Required action: Skip the pictures. Set down, word for word, the lines from the start of the material up to and including the line with "Movie (11, 27)".

================================

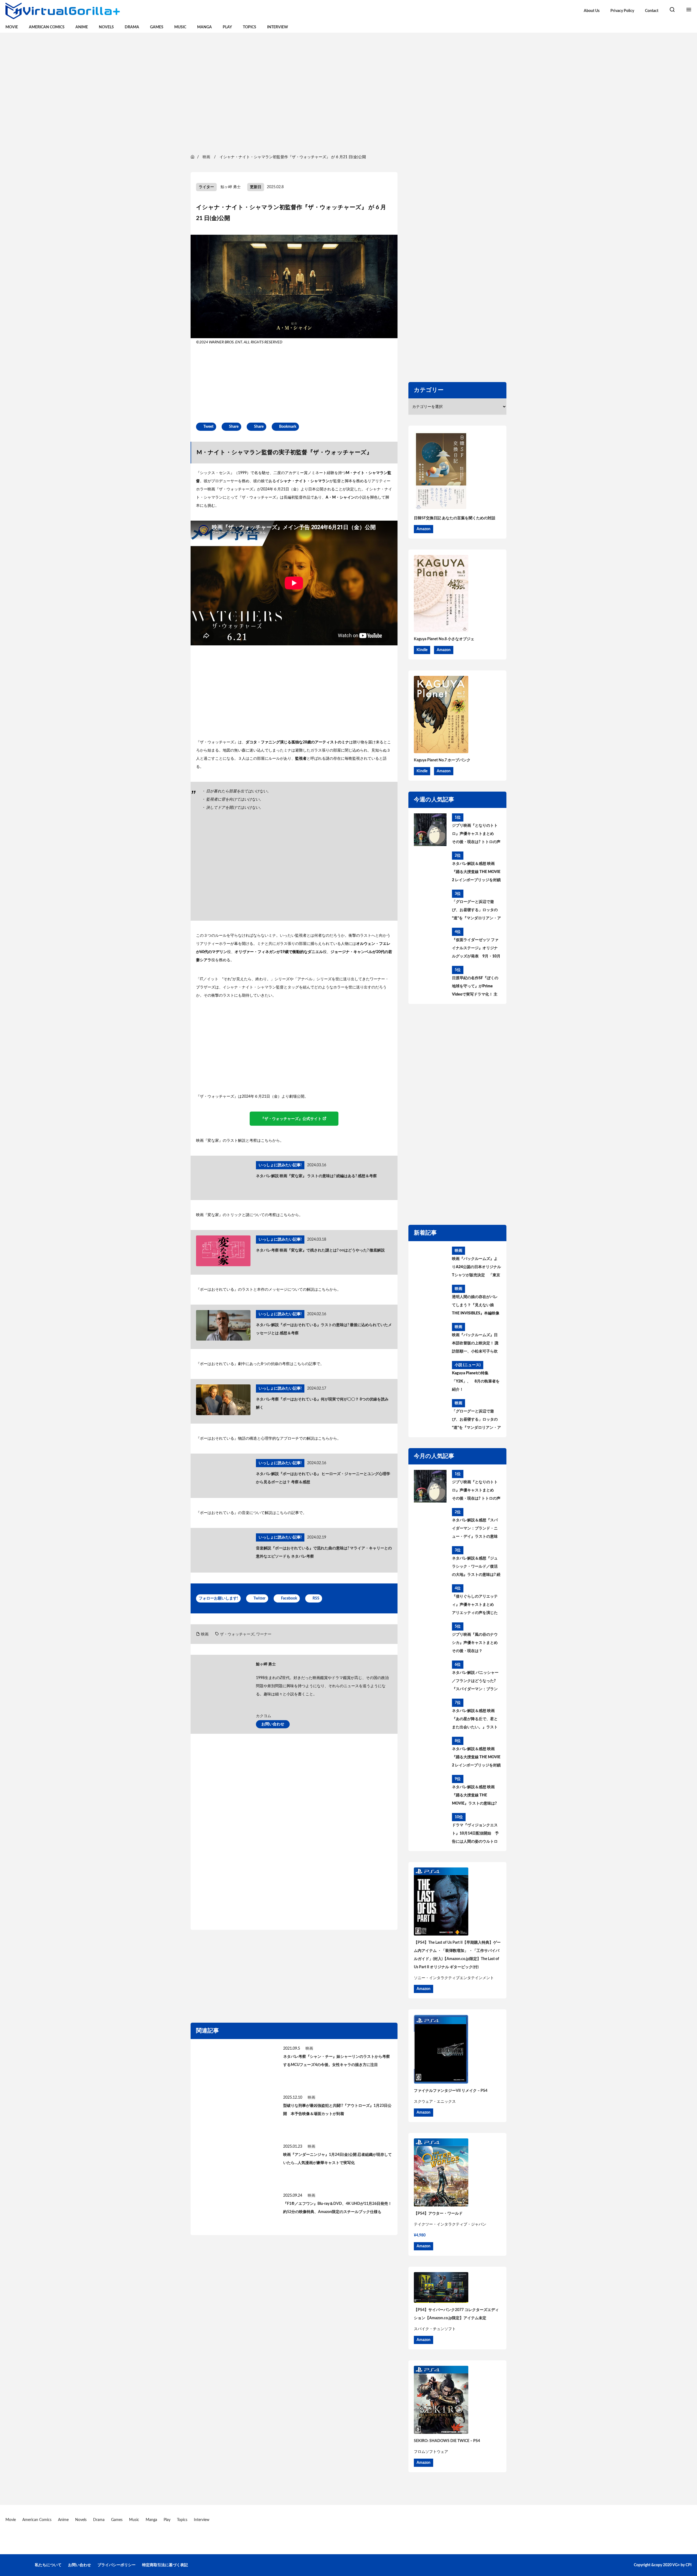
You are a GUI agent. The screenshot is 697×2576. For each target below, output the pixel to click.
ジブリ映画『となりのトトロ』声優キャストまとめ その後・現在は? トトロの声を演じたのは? (476, 835)
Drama (132, 27)
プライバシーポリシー (116, 2565)
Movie (11, 27)
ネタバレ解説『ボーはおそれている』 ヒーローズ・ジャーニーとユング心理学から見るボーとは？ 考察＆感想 (323, 1478)
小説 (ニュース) (468, 1365)
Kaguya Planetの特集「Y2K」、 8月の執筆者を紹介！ (476, 1381)
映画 (205, 1634)
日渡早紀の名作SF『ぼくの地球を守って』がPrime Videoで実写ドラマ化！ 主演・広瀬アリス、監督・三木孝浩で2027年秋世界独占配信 (475, 987)
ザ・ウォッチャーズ (237, 1634)
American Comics (47, 27)
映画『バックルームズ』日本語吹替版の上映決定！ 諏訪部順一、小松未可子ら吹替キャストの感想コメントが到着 (475, 1344)
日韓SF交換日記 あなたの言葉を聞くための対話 (454, 518)
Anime (81, 27)
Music (180, 27)
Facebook (289, 1598)
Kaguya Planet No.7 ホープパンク (442, 760)
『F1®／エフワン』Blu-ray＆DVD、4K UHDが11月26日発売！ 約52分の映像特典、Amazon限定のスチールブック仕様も (337, 2208)
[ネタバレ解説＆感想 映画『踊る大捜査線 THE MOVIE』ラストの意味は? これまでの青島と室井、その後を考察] (430, 1791)
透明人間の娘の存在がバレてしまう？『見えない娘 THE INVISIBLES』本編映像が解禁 (475, 1306)
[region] (348, 93)
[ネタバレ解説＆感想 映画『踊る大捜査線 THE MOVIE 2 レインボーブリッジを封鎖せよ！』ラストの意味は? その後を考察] (430, 867)
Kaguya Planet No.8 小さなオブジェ (444, 639)
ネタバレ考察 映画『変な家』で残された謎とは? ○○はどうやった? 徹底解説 (320, 1250)
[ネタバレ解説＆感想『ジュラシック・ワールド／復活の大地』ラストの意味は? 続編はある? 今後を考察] (430, 1562)
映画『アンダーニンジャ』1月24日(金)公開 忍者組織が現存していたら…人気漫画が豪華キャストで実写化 (337, 2159)
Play (227, 27)
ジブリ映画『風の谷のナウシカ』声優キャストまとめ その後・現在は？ (475, 1643)
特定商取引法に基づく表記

================================

Your solution:
You are a GUI agent. The screenshot is 697×2576. For each target below, output the pixel to click.
ジブリ映画『となりのトトロ』声優キャストまとめ その後・現在は? トトロの声を演じたのは? (476, 835)
Drama (132, 27)
プライバシーポリシー (116, 2565)
Movie (11, 27)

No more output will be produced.